8 January 2014 | 4:23 pm | Sarah Braybrooke

"We tend to like characters that have a lot of abuse heaped on them."

"We tend to like characters that have a lot of abuse heaped on them.” Peering out from a winged armchair at a hotel in Soho, Joel Coen confirms something that fans of the Coen Brothers' work have long known. In a laconic drawl, Joel explains, “You can't help yourself. When you sit down and start writing a story you imagine characters. There are certain kinds of characters that you are interested in, or that just end up coming out and ending up on the page... and [Llewyn Davis is] a character who just keeps getting dumped on, for the whole movie.”

The Coen brothers' latest film, Inside Llewyn Davis, follows a week in the life of a folk singer in 1960s New York. Davis, played by Oscar Isaac, does a few gigs, sleeps on acquaintances' Greenwich Village sofas, and tries to get a break. His more successful friends look on, among them Justin Timberlake looking more beardy and earnest than you've ever seen him before, and Carey Mulligan as Davis's very pissed-off ex. Throw in a road trip with a folk-music-hating jazzbo played by John Goodman and Garrett Hedlund as the world's least friendly beatnik, and it's fair to say that we are not catching Davis on a good week. Or possibly a good year. Rigidly trying to keep his integrity while those around him tell him to sell out or give up, Davis' world looks more absurd by the minute.

Their protagonist may suck at it, but combining artistic originality and commercial success seems to come naturally to the Coen brothers. Trailing awards, their expansive filmography includes cult classics like Fargo, The Big Lebowski and O Brother, Where Art Thou? alongside a host of crime capers, screwball romances and other experiments in genre. Oh yeah, and Inside Llewyn Davis has already won the Grand Prix at Cannes and received rave reviews.

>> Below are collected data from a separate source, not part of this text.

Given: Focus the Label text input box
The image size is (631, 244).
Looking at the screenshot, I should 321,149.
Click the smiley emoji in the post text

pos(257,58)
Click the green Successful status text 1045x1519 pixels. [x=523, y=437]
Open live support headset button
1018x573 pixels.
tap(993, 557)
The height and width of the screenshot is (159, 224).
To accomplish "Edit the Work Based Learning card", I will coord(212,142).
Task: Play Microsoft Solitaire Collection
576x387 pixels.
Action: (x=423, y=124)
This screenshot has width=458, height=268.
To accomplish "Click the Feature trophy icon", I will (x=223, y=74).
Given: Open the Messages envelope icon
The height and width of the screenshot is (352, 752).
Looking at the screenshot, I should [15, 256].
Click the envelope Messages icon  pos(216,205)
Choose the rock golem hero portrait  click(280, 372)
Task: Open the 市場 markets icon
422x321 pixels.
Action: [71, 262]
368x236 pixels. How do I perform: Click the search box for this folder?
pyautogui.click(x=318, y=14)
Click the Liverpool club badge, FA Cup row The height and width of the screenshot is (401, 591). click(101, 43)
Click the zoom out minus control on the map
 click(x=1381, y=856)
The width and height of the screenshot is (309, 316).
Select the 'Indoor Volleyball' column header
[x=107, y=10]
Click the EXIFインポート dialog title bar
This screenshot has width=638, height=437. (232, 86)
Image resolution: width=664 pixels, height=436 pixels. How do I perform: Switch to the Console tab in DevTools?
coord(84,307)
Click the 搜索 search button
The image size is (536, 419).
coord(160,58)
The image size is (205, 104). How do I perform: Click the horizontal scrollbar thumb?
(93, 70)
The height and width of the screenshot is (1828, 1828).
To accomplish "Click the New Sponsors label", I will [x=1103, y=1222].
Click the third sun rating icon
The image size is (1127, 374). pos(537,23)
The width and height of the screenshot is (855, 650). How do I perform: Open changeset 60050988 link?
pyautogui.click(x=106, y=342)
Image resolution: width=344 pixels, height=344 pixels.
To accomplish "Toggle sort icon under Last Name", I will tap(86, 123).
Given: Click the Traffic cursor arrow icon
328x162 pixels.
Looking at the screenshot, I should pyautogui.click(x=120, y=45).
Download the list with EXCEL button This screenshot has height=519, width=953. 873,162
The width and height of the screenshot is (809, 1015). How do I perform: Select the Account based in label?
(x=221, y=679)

Casting the lead actor turned out to be more challenging than the brothers expected, Ethan says. “It was awful! We started by seeing musicians, because we knew we wanted to sit down and watch somebody credibly and entertainingly perform a song. So we saw a bunch of musicians who were really interesting. We'd audition them doing a song, and then they'd do a scene, and that was always... deflating.” Both the brothers laugh, and Ethan deadpans, “Then we realised: what did we expect? We'd been doing this for 30 years, and actors, you know, they are actually very useful. So we started seeing actors, and Oscar just came in towards the end. Or, in fact, the end of the audition process, because it ended with him. And fortunately for us, he was great at both. If we hadn't [found Isaac] we'd have been screwed. But we blithely assumed that we would find the person, and, as it happened, we did.”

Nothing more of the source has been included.